I never said Wikipedia provides an alternative worldview. Let me quote
myself "amateur alternative to the professionals", as in an encyclopedia
written by amateurs, non-academicians, the general public, or just about
anyone, as opposed to a straight-forward publication written by
professionals, as in only scholars, intellectuals, academician.
What you did say was,
"What professional standards? I always assumed, Wikipedia was the amateur
alternative to the professionals, the same white, grey, male academicians
that skew the professional standards."
That sounded like you were hostile to the standards according to which our
sources are written, and considered them skewed. If I misunderstood you, you
have my apologies. (Incidentally, many of those sources are written by
women.)
Please stop re-stating general Wikipedia policies and
ideologies. Most of
us
here are editors, and well aware of how the content came to be.
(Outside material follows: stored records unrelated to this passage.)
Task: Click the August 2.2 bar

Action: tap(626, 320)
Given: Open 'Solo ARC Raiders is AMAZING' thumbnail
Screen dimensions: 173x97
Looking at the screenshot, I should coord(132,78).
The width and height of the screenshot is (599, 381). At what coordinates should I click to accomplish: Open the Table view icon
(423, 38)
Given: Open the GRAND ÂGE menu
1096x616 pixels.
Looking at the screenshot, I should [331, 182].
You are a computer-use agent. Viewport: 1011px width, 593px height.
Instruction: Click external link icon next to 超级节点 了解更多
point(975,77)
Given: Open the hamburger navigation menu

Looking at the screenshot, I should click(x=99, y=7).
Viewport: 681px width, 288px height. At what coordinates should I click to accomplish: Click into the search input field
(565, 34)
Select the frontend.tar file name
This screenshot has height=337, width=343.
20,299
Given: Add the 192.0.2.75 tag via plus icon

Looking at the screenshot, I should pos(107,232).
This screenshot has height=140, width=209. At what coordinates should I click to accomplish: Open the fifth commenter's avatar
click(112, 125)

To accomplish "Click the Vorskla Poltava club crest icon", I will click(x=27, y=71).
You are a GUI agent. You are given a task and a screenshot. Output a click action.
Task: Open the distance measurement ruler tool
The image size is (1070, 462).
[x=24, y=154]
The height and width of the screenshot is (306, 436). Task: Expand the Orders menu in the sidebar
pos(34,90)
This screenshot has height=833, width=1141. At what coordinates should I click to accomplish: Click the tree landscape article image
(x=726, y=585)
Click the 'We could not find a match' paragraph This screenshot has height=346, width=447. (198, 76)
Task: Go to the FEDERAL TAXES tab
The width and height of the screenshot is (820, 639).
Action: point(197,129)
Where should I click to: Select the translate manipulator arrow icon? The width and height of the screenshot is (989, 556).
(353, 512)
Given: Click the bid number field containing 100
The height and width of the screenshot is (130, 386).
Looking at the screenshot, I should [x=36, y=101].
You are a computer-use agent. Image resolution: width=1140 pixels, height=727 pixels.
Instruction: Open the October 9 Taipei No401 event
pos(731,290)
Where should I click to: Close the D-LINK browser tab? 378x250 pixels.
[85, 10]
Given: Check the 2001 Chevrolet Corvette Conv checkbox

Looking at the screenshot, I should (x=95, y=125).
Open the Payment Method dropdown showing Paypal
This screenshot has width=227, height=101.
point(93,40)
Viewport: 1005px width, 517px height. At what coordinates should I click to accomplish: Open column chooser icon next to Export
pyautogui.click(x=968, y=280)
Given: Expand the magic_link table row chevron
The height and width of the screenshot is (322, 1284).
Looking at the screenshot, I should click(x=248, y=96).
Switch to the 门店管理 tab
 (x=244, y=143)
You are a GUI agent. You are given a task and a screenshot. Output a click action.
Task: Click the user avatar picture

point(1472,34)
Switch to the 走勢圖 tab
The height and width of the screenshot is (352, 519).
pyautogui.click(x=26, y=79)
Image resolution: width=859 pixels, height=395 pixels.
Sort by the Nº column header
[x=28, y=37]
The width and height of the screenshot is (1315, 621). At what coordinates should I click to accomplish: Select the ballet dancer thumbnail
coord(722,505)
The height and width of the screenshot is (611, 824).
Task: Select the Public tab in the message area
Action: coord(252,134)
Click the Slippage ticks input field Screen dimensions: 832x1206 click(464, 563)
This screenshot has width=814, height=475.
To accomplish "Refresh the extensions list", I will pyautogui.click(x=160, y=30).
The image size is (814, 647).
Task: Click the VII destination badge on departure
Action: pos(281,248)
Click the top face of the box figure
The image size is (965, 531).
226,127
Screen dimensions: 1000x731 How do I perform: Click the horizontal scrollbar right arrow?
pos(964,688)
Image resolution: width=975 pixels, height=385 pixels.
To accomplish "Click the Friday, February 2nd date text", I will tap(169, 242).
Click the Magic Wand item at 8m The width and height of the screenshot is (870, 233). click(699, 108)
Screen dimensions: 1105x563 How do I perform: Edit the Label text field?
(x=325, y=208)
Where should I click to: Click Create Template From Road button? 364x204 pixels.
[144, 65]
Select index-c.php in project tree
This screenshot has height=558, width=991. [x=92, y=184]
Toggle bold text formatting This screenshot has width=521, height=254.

Your
constant use of 'We' includes most of us, repeating 'We' as if you are
explaining things to an outsider seems slightly condescending, just in case
it is intentional.
English is a poor language in a way, as it is unable to distinguish between
inclusive we (= all of us) and exclusive we (= we over here as opposed to
you over there). When I said "we do not allow unsourced statements", I was
quite confident that that included all of us here – all of us here "swear
allegiance" to the editorial judgment of reliable sources when it comes to
text.
However, that allegiance to sources' editorial judgment is less unanimous
when it comes to illustrations, for no good reason that I can discern. I
find that an interesting anomaly worth noting, analysing and questioning.